__WRITTEN INSTRUCTION__.
Reproduce each of the items below word for word, omitting the pictures.

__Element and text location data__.
◆ ◆ ◆

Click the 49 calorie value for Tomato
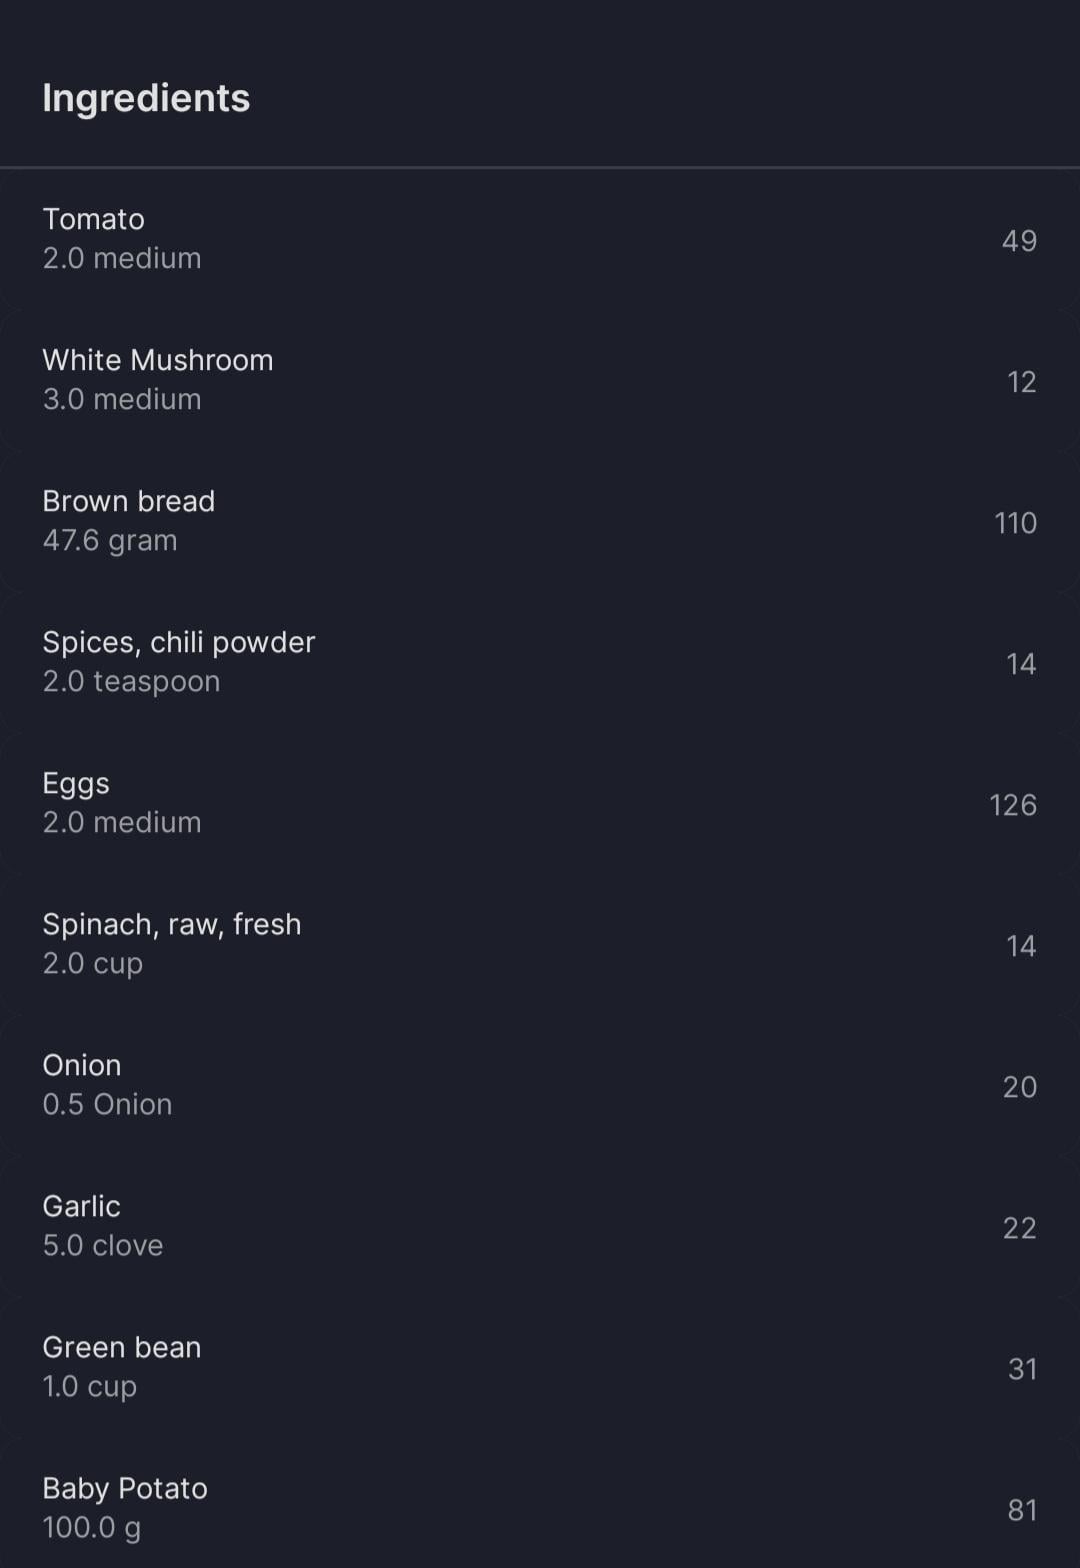Viewport: 1080px width, 1568px height. pos(1019,241)
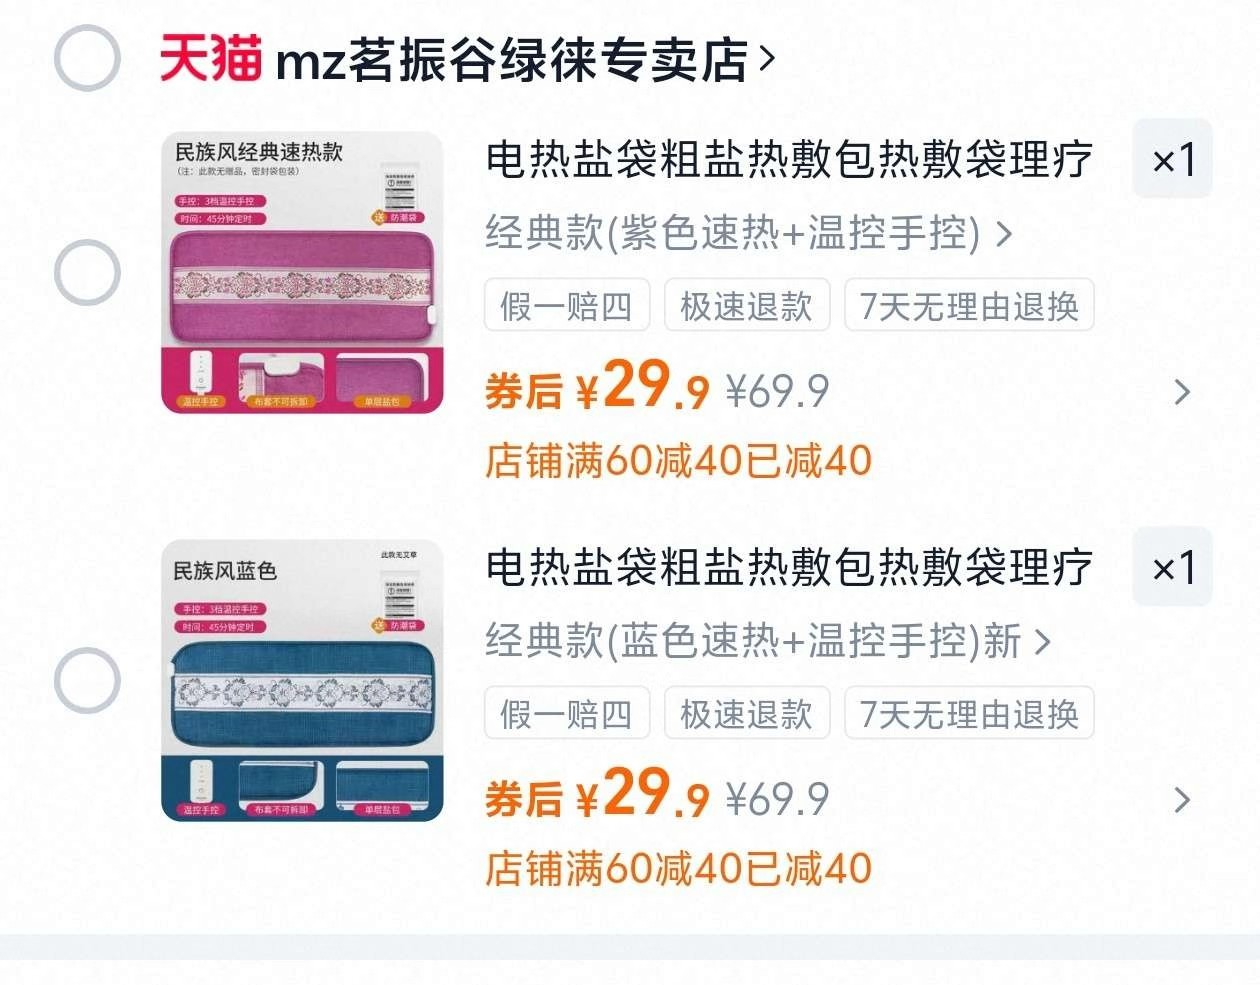The width and height of the screenshot is (1260, 985).
Task: Expand price details arrow for the blue item
Action: click(1182, 800)
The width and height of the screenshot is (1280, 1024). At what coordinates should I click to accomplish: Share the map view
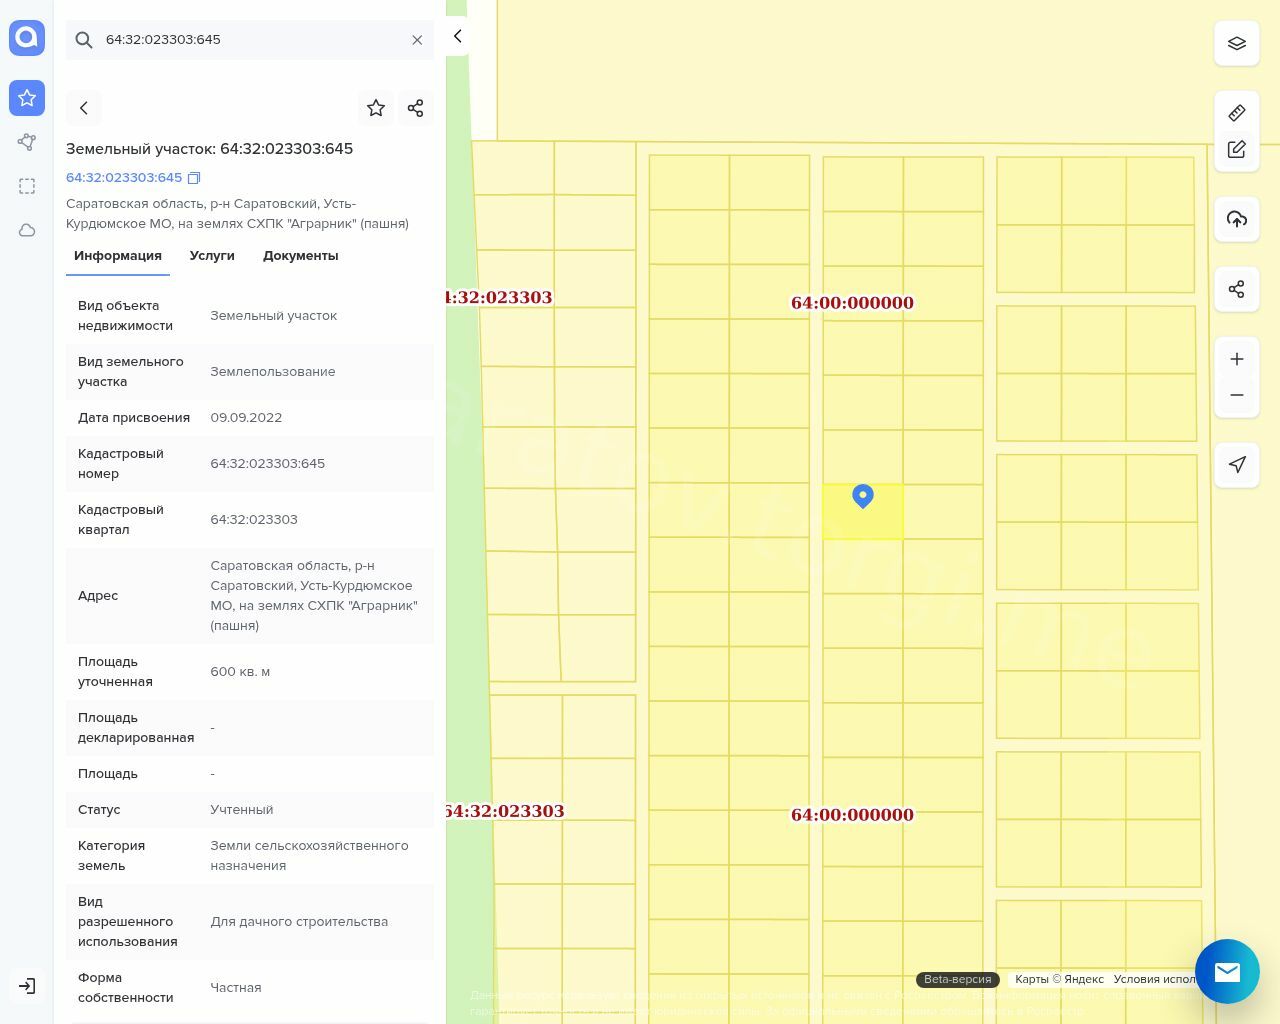coord(1237,289)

◆ ◆ ◆

__PROBLEM SOLUTION__.
Click the 49 calorie value for Tomato
Viewport: 1080px width, 1568px height. pos(1019,241)
The width and height of the screenshot is (1260, 985).
Task: Expand price details arrow for the blue item
Action: click(1182, 800)
The width and height of the screenshot is (1280, 1024). At what coordinates should I click to accomplish: Share the map view
coord(1237,289)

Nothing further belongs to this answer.